===== EXTRACTED MATERIAL

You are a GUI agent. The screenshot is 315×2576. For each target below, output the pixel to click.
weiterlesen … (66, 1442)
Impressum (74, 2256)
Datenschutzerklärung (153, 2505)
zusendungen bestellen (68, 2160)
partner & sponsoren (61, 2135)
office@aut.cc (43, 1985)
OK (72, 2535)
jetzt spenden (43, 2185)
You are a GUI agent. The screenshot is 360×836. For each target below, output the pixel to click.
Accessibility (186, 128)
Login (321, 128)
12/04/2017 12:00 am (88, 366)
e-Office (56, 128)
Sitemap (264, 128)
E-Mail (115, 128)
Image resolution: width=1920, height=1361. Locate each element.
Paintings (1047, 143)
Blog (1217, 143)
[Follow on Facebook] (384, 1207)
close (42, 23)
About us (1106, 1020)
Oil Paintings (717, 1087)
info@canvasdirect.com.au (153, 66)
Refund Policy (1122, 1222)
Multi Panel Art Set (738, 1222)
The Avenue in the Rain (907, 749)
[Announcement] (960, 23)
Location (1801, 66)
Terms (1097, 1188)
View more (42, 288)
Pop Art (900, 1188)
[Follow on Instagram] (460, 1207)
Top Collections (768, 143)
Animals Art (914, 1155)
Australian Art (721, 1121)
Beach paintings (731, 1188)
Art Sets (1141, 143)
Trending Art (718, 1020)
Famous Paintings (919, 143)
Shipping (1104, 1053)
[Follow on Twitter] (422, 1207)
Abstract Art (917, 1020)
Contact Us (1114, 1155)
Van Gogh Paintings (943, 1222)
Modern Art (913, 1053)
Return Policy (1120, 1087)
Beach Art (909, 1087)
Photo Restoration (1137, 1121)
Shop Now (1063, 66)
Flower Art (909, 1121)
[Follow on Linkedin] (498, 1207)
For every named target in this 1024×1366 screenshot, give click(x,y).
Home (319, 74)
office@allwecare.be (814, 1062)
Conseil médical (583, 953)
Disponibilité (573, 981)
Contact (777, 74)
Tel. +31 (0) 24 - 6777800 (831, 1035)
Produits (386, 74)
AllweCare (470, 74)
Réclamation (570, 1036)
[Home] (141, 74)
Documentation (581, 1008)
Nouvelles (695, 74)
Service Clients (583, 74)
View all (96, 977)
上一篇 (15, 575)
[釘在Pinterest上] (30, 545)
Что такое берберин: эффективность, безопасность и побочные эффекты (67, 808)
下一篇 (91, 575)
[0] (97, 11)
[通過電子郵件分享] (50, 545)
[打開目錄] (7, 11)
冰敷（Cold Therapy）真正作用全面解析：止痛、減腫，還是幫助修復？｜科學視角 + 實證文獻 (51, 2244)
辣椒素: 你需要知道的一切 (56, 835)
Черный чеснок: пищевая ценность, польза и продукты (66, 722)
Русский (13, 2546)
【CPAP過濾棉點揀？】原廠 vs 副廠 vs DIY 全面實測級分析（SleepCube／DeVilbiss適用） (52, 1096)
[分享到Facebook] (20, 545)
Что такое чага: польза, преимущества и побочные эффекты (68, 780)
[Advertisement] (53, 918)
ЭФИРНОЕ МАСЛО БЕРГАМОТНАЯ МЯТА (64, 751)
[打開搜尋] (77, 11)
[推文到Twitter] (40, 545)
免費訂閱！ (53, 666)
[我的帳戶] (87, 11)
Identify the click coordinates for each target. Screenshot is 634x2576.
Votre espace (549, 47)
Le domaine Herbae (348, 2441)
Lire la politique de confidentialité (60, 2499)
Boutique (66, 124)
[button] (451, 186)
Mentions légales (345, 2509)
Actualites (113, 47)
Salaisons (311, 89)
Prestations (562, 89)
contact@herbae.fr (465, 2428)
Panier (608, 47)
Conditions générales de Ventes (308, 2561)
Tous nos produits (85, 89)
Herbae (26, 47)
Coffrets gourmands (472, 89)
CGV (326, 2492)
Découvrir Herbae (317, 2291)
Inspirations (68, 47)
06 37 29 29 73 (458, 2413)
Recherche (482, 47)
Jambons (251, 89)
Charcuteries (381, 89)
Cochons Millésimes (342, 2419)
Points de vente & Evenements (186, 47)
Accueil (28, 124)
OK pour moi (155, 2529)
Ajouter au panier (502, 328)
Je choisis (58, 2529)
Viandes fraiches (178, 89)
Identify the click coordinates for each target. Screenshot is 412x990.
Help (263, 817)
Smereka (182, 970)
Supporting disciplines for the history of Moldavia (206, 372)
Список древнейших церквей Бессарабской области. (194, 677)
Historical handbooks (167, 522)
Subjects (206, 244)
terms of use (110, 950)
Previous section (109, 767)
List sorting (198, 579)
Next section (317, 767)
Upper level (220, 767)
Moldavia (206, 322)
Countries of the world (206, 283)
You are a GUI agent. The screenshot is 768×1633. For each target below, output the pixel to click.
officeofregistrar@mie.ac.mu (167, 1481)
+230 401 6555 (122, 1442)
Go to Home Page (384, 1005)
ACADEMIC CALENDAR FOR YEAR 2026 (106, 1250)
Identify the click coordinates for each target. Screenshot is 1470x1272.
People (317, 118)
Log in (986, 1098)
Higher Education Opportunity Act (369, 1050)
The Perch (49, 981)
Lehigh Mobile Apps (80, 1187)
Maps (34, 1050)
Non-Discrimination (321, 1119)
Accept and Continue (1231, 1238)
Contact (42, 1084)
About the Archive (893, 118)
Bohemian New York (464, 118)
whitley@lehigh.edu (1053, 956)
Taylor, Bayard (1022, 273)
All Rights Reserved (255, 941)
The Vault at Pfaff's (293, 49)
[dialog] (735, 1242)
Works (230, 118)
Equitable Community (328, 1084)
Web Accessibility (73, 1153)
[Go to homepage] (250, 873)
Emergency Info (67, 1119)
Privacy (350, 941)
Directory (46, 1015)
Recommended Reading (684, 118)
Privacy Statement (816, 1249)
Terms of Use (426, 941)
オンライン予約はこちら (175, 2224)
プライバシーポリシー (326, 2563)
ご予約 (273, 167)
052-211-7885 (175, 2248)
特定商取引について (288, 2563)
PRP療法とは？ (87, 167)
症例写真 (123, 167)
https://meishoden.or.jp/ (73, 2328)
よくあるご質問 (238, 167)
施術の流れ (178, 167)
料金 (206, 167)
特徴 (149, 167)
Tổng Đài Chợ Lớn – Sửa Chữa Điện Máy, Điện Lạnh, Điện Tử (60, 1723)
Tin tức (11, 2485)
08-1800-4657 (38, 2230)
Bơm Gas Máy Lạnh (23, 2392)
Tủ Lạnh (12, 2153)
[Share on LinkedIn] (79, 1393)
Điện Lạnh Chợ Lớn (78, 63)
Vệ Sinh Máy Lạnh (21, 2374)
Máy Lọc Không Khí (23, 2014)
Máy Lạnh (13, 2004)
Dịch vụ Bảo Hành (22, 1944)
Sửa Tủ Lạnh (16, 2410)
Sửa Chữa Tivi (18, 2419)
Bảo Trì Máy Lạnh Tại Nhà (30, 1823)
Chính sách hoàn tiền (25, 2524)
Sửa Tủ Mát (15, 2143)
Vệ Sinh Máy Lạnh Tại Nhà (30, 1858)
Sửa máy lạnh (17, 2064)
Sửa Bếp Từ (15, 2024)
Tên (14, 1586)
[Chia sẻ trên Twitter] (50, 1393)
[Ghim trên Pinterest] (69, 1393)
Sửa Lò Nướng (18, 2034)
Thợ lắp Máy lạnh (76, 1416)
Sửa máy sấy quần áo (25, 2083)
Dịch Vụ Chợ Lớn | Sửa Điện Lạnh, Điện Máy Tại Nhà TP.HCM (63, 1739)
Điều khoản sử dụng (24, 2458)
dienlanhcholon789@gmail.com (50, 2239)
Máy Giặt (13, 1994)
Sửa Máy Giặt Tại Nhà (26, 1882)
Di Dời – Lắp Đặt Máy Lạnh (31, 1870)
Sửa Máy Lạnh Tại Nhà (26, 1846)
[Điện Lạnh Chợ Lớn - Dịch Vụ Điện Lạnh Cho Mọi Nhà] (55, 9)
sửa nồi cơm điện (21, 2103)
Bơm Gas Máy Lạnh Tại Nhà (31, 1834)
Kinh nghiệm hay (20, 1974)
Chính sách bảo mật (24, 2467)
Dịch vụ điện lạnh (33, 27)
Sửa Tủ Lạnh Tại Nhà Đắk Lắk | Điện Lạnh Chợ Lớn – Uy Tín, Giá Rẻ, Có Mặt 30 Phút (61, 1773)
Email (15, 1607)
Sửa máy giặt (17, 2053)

==========

# TASK INSTRUCTIONS
Copy out the lines of the data where the word "trên" can be found.

# SOLUTION
[Chia sẻ trên Twitter] (50, 1393)
[Ghim trên Pinterest] (69, 1393)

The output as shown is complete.